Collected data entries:
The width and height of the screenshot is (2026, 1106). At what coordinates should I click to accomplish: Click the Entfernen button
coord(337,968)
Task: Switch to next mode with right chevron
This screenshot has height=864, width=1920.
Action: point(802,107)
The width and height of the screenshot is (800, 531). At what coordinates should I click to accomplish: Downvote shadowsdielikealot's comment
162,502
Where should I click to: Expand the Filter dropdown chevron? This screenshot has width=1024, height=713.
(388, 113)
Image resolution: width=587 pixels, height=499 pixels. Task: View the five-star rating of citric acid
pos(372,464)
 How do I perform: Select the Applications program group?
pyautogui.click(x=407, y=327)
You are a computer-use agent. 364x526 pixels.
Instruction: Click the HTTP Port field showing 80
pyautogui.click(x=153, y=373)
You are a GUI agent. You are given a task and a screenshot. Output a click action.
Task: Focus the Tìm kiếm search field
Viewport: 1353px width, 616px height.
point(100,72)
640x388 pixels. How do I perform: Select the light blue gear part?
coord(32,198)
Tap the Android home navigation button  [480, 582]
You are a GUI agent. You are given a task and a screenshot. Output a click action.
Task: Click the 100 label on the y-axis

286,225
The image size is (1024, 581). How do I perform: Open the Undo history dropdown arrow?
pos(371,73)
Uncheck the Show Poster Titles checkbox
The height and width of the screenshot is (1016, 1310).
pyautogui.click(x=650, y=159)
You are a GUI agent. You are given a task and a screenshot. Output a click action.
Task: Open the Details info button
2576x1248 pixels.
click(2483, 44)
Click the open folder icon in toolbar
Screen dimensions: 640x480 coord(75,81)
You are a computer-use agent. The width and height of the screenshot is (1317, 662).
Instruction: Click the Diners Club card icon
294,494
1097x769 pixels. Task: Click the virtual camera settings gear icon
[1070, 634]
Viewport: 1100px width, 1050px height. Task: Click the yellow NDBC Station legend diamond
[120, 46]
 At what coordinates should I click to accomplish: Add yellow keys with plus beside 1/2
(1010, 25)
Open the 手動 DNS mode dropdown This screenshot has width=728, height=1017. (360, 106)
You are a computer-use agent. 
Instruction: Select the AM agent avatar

_EXERCISE DETAILS:_
Only a number is wanted here: the count of lines above that hold the word "agent".

_OUTPUT OF THE TASK:_
7